Questions on Visitor’s Visa Laws
Listed below are a few questions answered by immigration lawyers on visitor visa related issues.
I overstayed my visitor’s visa and have now started my own business in the U.S. Can I get a Green Card without leaving the country?Unfortunately, the only option a person in your position has to stay in the U.S. legally is to get married to a U.S. citizen. Also, your marriage has to be legitimate, meaning it must be for love and not just a desire to immigrate. In your present state, you can’t change your status, get employment status, or even get a new status. Also, if you have overstayed for over 180 days and you exit the country, you will face a ten year ban on re-entering.
I have a friend in Romania who is applying for a visitor’s visa to the U.S. The consul needs her to prove that she will not immigrate. She owns an apartment but it’s listed under her father’s name. Can she buy a round trip ticket and put the apartment in her name as proof that she will return?The consular agent will insist on plenty of proof that your friend will return to her country so that he/she is convinced that your friend won’t stay on in the U.S. past her visa expiration date. This proof could consist of:
- Employment in an organization
- Bank account details
- Affidavits give by family/friends that say she is an honest person and won’t overstay
- Responsibilities of a familial/civic nature
- Attachment of a romantic nature to someone in Romania
- Any other proof that she intends to return
My nephew from Jamaica came to the U.S. on a visitor’s visa at the age of eight. Now that he is thirteen, his parents want to take him back to Jamaica. Will this hurt his chances of getting another visa to re-enter the country when or before he turns 18?If your nephew is under 18 years of age, all the time he has spent in the U.S. illegally won’t stand against him. If he goes back to Jamaica, it shouldn’t affect his chances of getting a U.S. visa in the future.

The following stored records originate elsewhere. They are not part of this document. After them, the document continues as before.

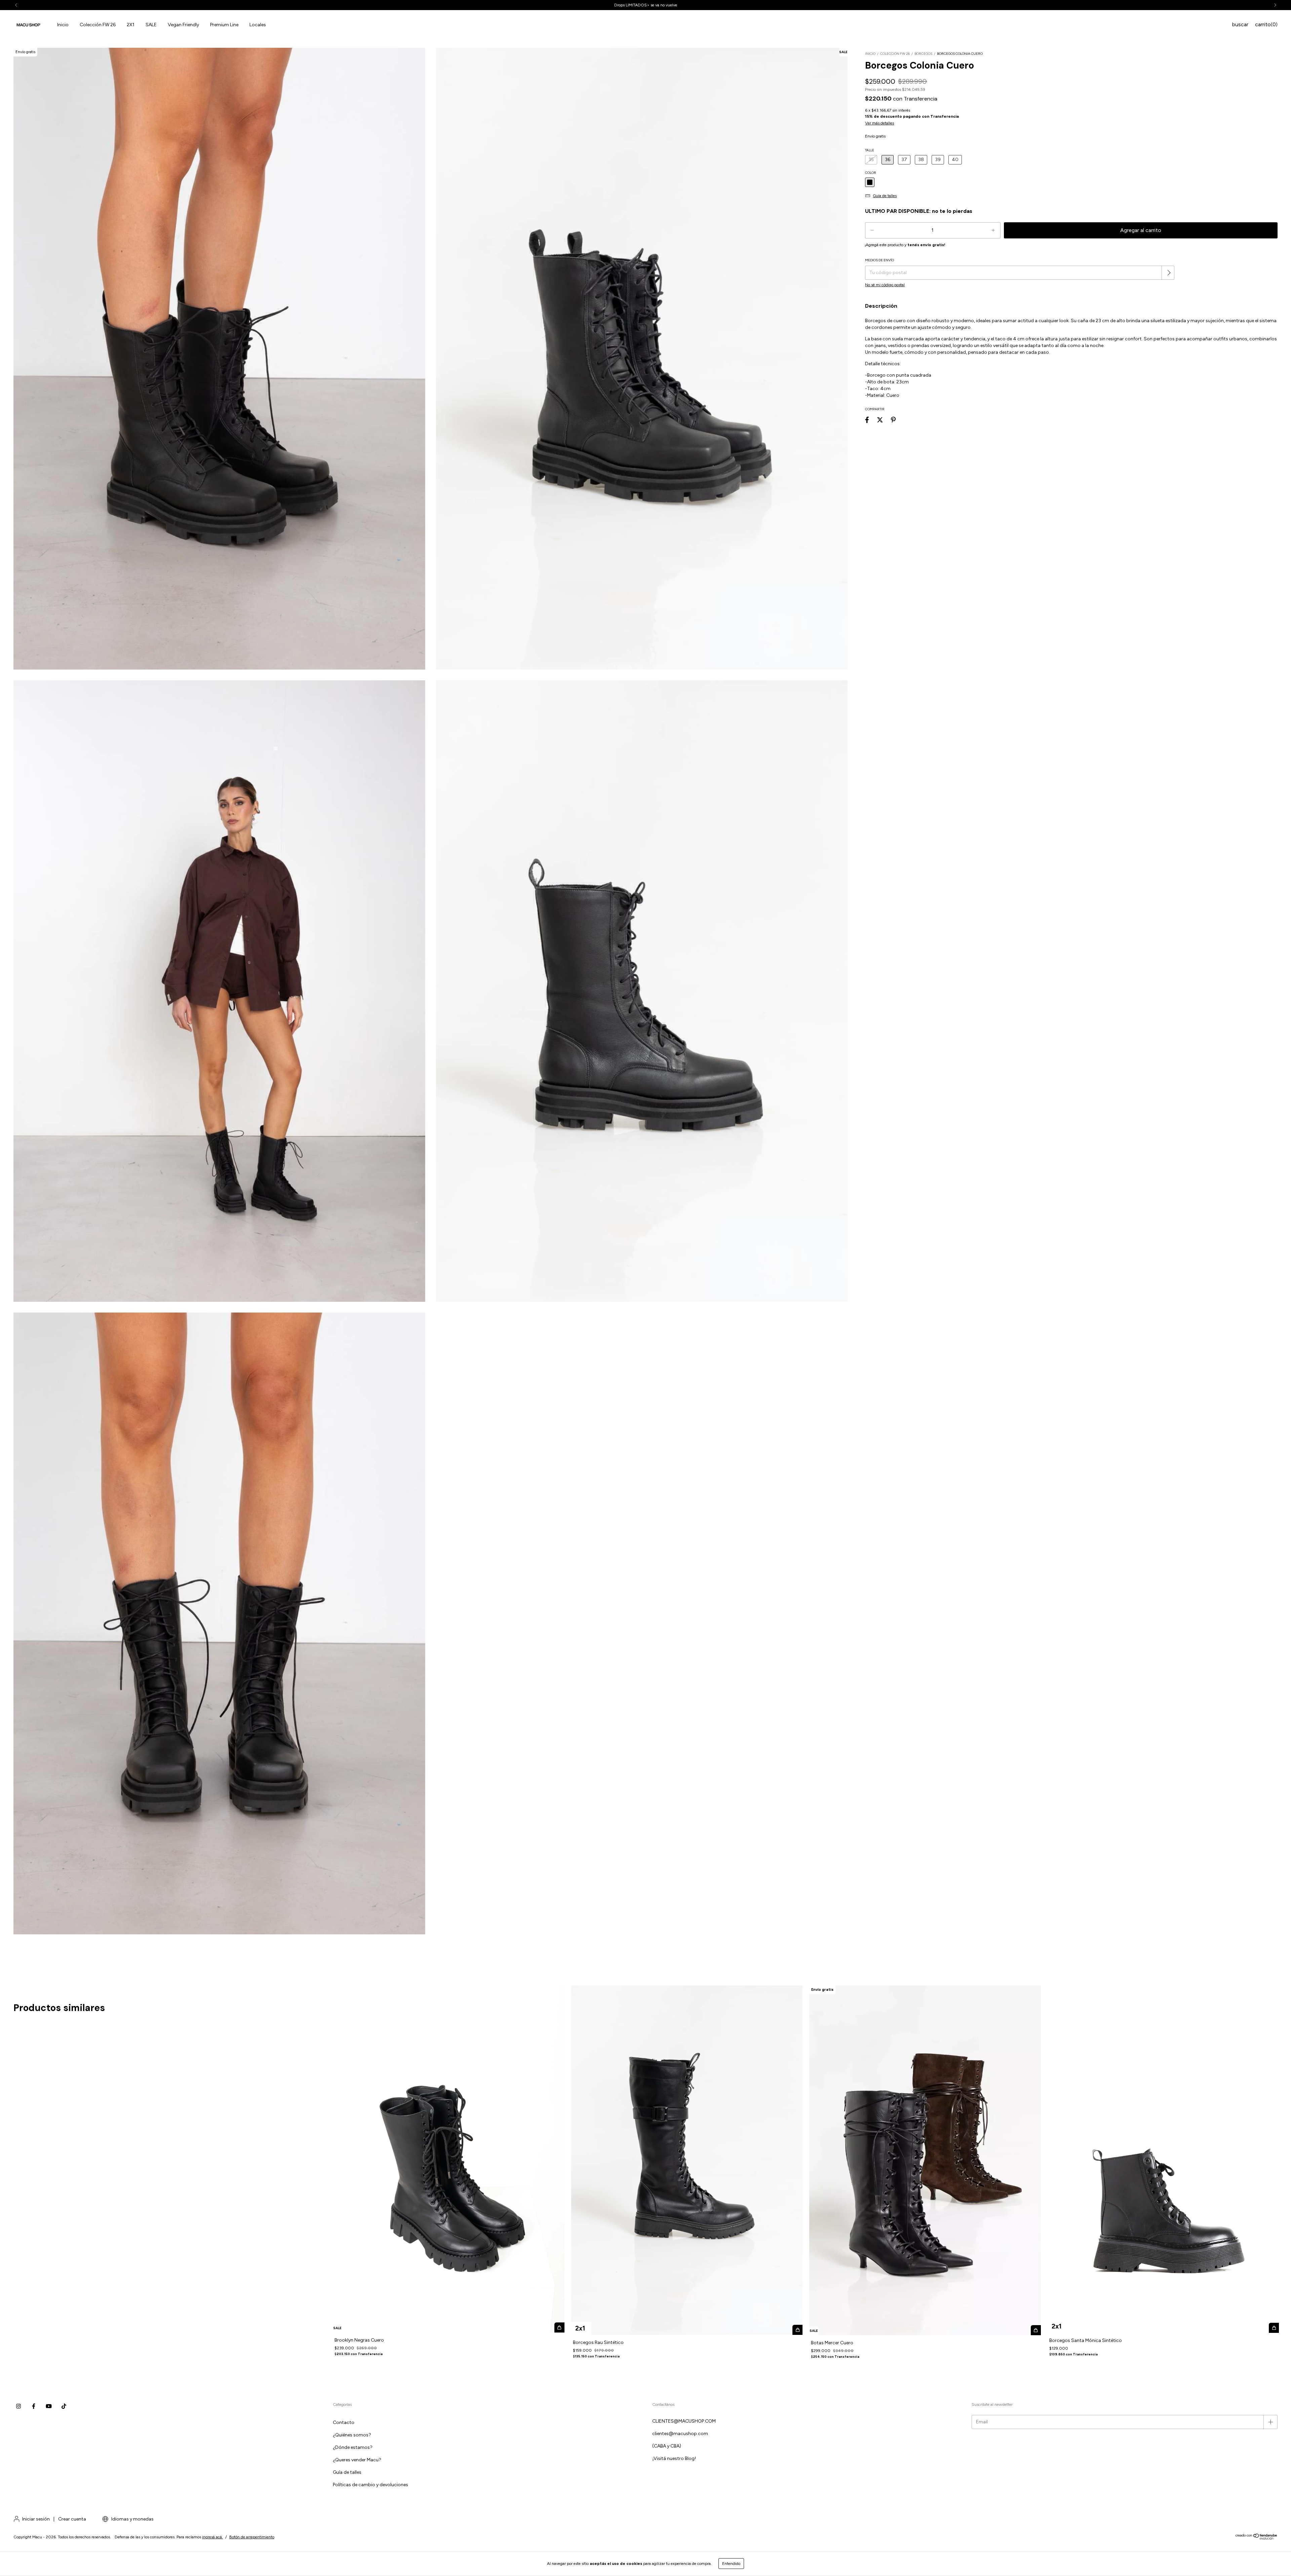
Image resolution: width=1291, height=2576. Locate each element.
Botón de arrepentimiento (251, 2537)
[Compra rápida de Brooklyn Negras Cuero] (559, 2327)
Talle (869, 150)
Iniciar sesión (36, 2519)
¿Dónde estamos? (353, 2447)
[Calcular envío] (1169, 273)
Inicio (63, 25)
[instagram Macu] (18, 2406)
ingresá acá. (212, 2537)
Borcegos (923, 53)
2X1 (130, 25)
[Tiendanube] (1257, 2538)
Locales (257, 25)
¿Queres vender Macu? (357, 2460)
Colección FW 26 (98, 25)
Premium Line (224, 25)
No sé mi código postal (885, 284)
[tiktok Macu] (64, 2406)
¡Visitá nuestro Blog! (674, 2458)
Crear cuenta (72, 2519)
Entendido (731, 2563)
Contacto (343, 2422)
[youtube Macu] (49, 2406)
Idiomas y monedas (132, 2519)
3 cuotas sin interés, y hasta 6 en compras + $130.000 (645, 5)
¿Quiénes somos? (352, 2435)
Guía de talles (347, 2472)
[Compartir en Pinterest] (893, 420)
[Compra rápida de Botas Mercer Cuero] (1036, 2330)
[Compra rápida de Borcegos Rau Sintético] (797, 2330)
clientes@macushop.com (680, 2433)
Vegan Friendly (183, 25)
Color (870, 173)
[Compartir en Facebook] (867, 420)
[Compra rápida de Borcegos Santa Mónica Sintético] (1274, 2328)
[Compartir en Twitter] (880, 420)
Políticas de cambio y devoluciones (370, 2485)
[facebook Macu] (34, 2406)
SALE (151, 25)
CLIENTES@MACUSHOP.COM (684, 2421)
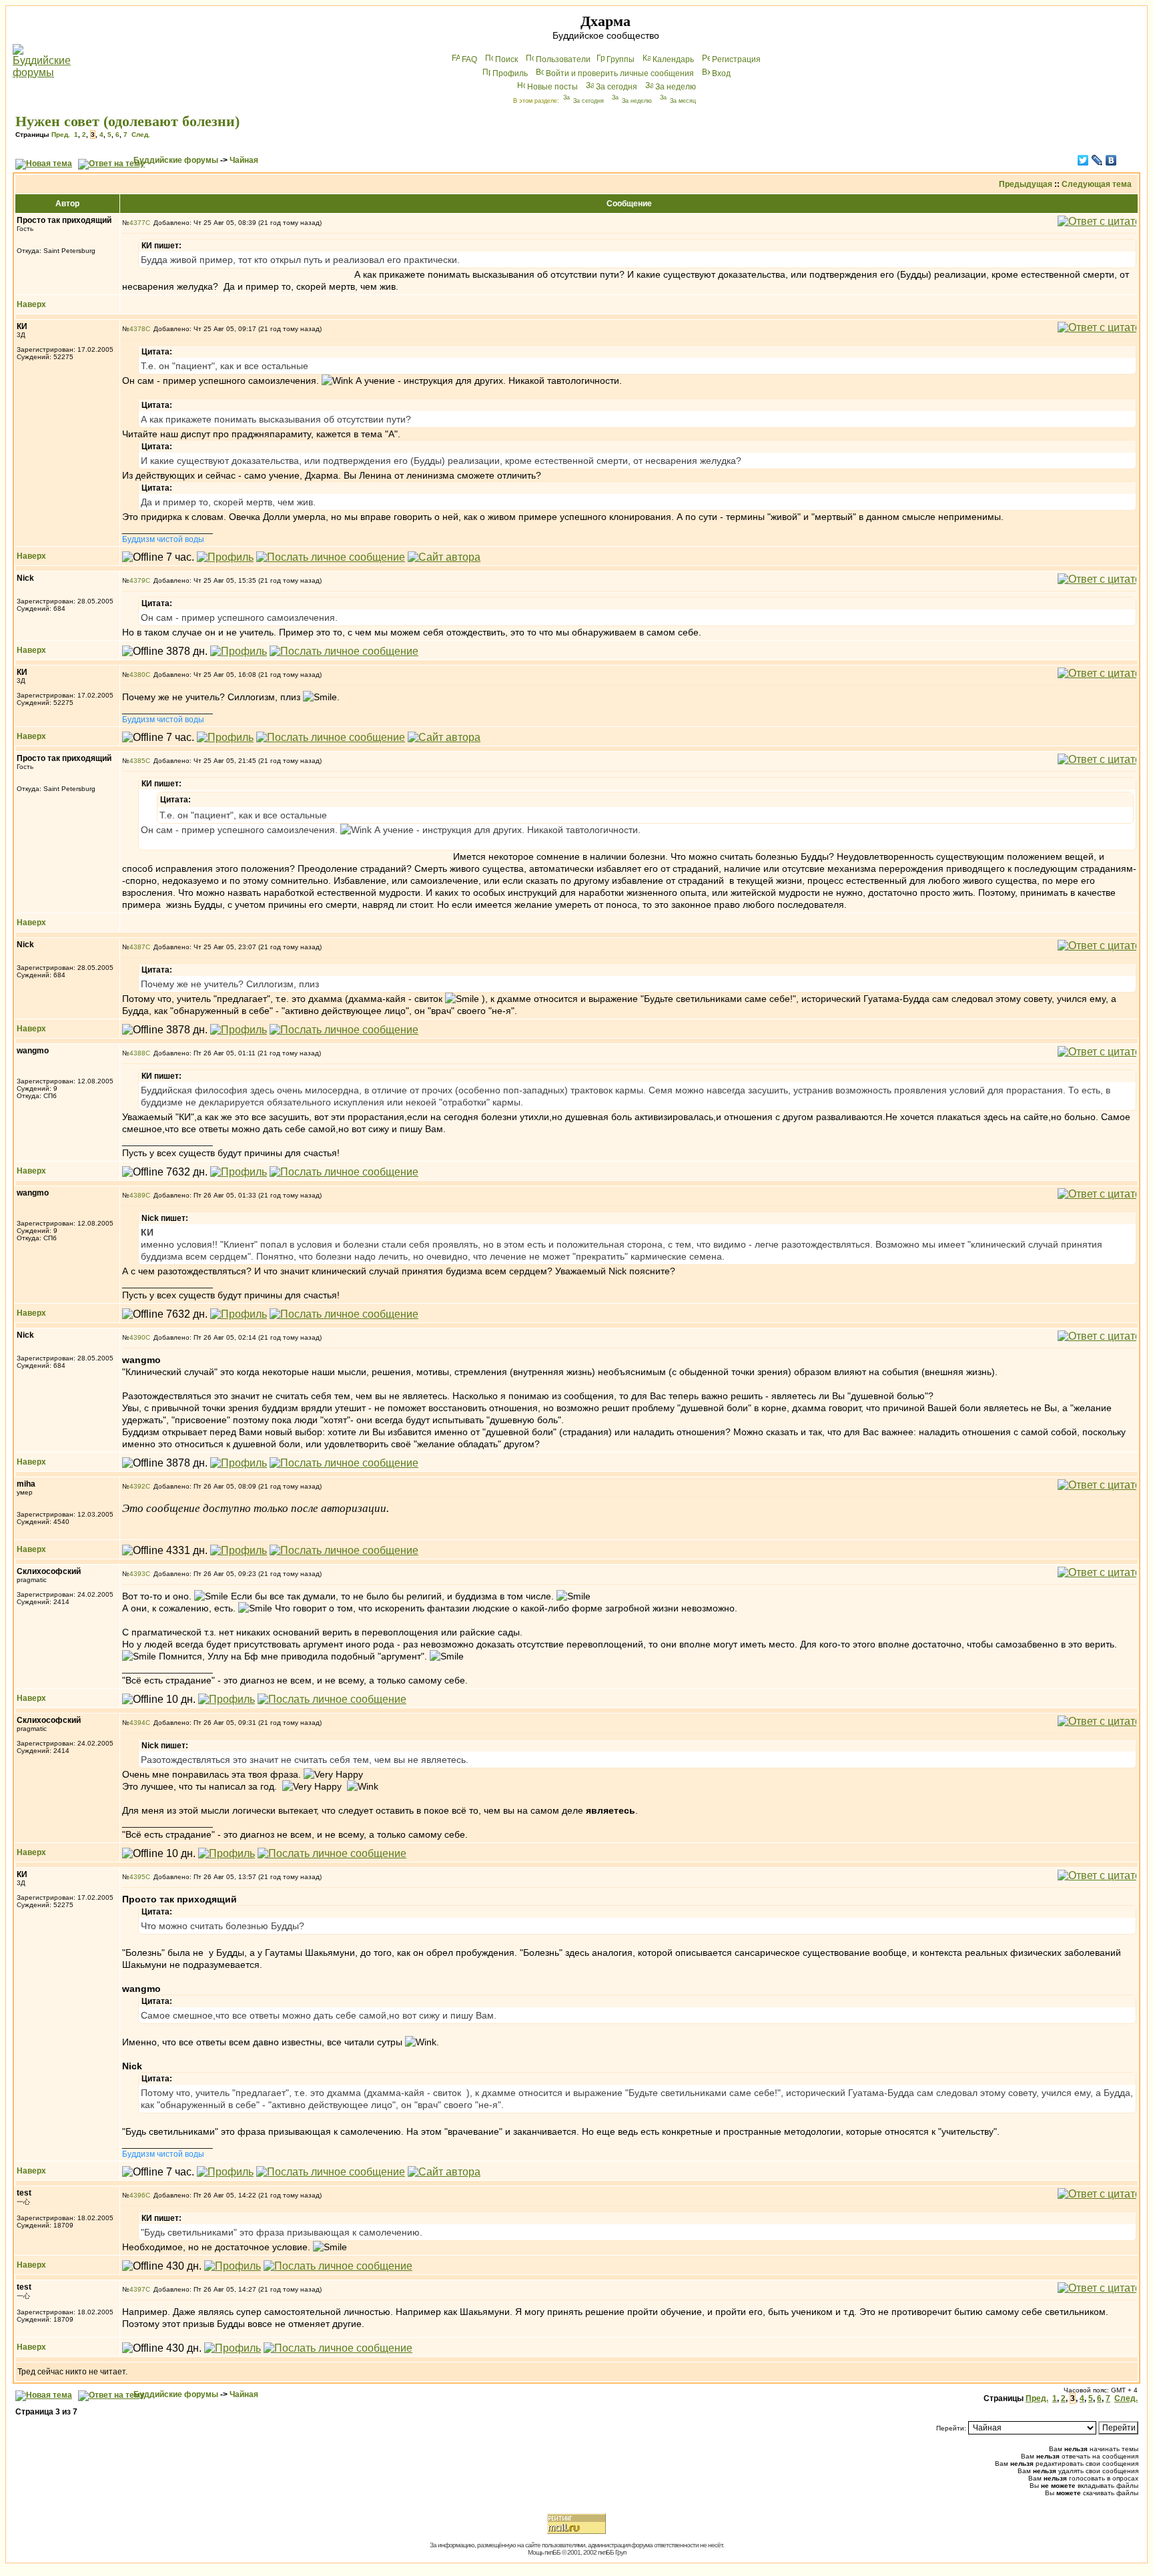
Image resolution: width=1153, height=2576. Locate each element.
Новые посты (552, 86)
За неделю (675, 86)
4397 (137, 2289)
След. (140, 134)
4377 (137, 222)
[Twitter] (1083, 160)
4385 (137, 760)
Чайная (244, 160)
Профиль (510, 73)
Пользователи (563, 59)
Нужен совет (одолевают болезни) (127, 121)
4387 (137, 947)
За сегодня (616, 86)
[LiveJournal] (1097, 160)
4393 (137, 1573)
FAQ (469, 59)
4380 (137, 674)
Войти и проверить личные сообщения (620, 73)
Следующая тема (1097, 184)
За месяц (683, 100)
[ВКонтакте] (1111, 160)
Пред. (60, 134)
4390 (137, 1337)
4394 (137, 1722)
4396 (137, 2195)
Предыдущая (1025, 184)
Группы (621, 59)
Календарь (673, 59)
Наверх (31, 304)
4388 (137, 1053)
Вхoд (721, 73)
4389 (137, 1195)
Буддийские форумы (175, 160)
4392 (137, 1486)
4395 (137, 1876)
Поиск (506, 59)
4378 (137, 328)
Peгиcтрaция (736, 59)
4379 (137, 580)
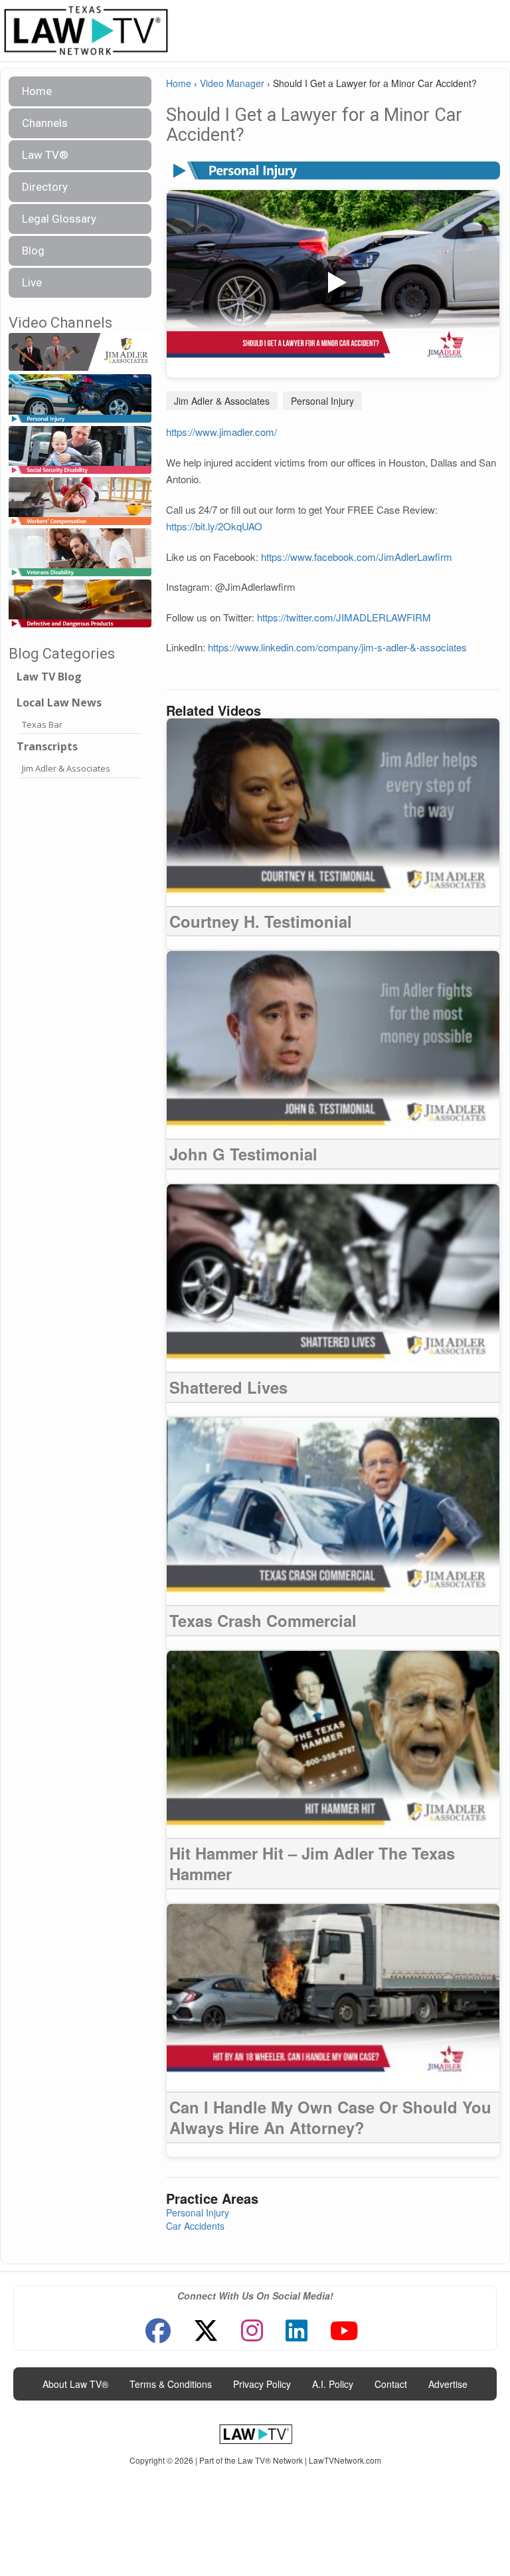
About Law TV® (75, 2384)
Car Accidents (195, 2225)
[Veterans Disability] (80, 552)
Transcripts (47, 746)
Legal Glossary (59, 218)
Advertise (448, 2384)
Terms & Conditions (170, 2384)
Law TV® (45, 154)
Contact (391, 2384)
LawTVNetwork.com (345, 2460)
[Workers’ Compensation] (80, 501)
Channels (45, 123)
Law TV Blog (49, 676)
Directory (45, 186)
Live (32, 282)
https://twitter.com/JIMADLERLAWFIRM (344, 617)
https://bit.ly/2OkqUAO (214, 526)
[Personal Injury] (80, 399)
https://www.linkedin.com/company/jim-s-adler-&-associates (337, 647)
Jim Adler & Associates (66, 768)
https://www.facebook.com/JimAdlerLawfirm (356, 557)
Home (37, 91)
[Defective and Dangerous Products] (80, 603)
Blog (33, 250)
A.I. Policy (332, 2384)
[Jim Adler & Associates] (80, 352)
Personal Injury (322, 400)
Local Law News (59, 702)
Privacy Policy (262, 2384)
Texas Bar (42, 724)
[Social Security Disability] (80, 450)
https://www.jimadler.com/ (221, 432)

Can a person who has a criminal record get a visitor’s visa to the U.S.?This may be possible. But it depends on what the person has been convicted of and how old they are now. They would most definitely need a visa because they would be excluded from the Waiver Program.
Visitor visa applicants need to qualify under the provisions laid down under the Immigration and Nationality Act. The law works under the assumption that every visitor to the U.S. could be someone who wishes to immigrate there eventually. Therefore, applicants need to prove that they have a residence in their home country that they will not abandon, that they desire to come to the U.S. for a limited time only, and that the purpose of their trip involves travel for business, tourism, or medical treatment.